K–12 IT Trends
How Software-Defined Networking Raised One District's IT Response
A continuing expansion of digital initiatives at Carmel Unified forced the school system to find a more effective way to stay on top of IT demands. SDN is delivering the goods.
- By Dian Schaffhauser
Before Carmel Unified School District began its software defined networking journey, Network Administrator Rob Perry spent a lot of time putting out fires. He would get constant complaints of outages. Students would open their Chromebooks in the classroom, and, depending on the site, "half of them" wouldn't be able to connect to the network. Or in kindergarten rooms at one of the elementaries, any time more than one person tried to get on the network, operations "would grind to a halt."
Perry has been in network management for more than two dozen years, and when he joined the California district in 2016 it didn't take him long to figure out that the state of the network was "very patchwork." Some parts were in "really good shape" and others "looked like they hadn't had much attention."

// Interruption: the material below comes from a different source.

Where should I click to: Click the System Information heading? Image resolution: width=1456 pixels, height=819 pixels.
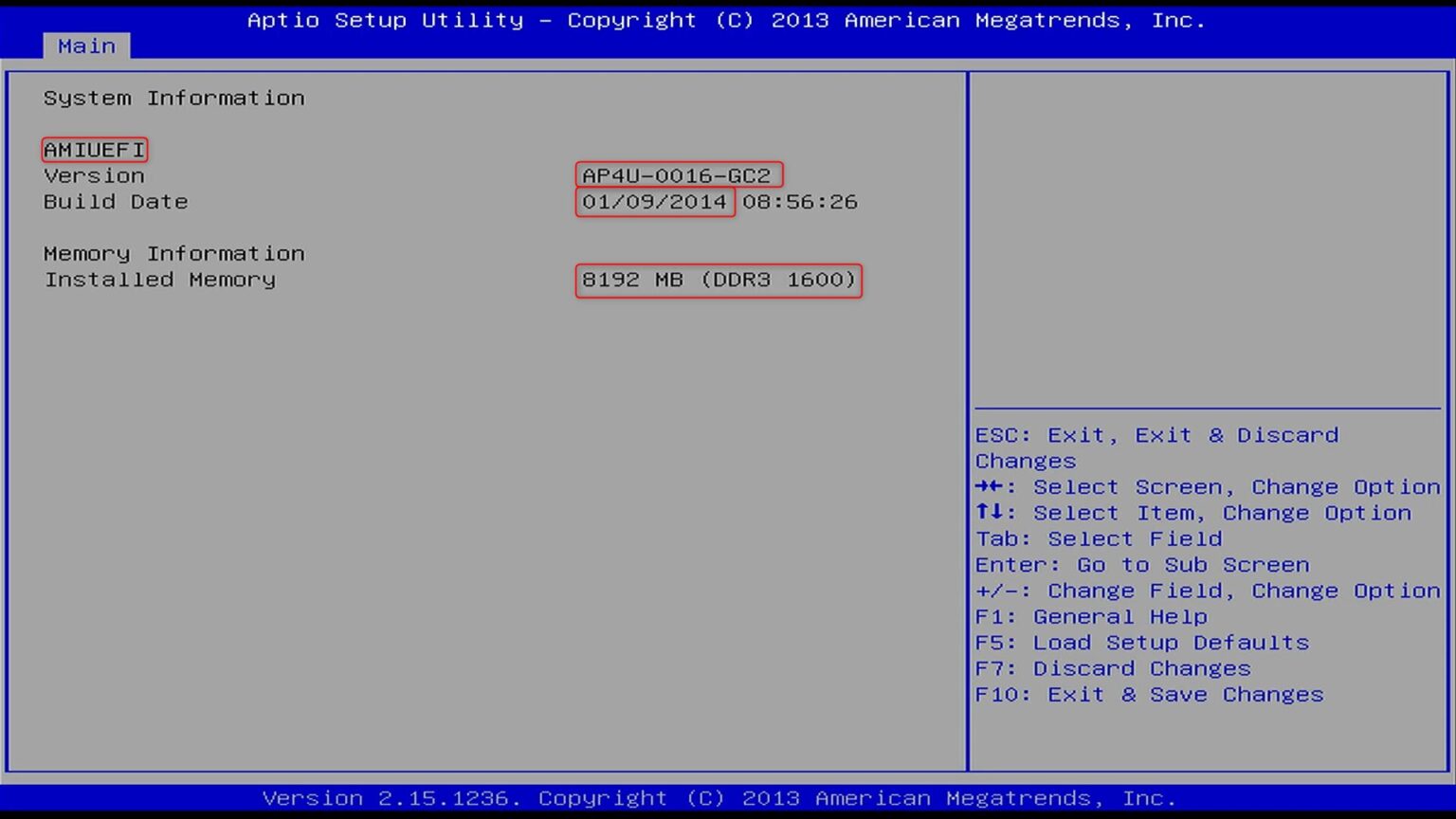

Some of that was budgetary. There were only two central IT people besides him: the chief technology officer and a data specialist. Another three site technical support assistants were spread across eight sites. And there was far more work to be done than anyone had time to handle. At the same time, the schools were deep into their digital transformations. Grades 3 through 12 were already 1-to-1, and other network demands were really beginning to heat up.
An infusion of new IT hires and reorganizing of the existing tech team lessened the pressures on staff (which is now up to 11 people). Perry was able to employ a systems specialist to take over some of his duties, including server and phone system management. That freed him up to start focusing on the infrastructure.
Picking the Low-hanging Fruit
As he began digging in, he found a lot of "really old equipment" and "aged" wiring. For example, when he started running tests at that kindergarten, he found users were sharing a 50 kilobit/second link, in spite of the fact that they were on fiber. Not only was the connection spliced with different types of fiber, but the switch that it was going to wasn't configured properly.
So, Perry's first major effort was to get the wiring upgraded. The district paid for the systems specialist to get certified as a fiber installer, and he went into the schools and pulled "many hundreds of feet of new fiber" as part of the project.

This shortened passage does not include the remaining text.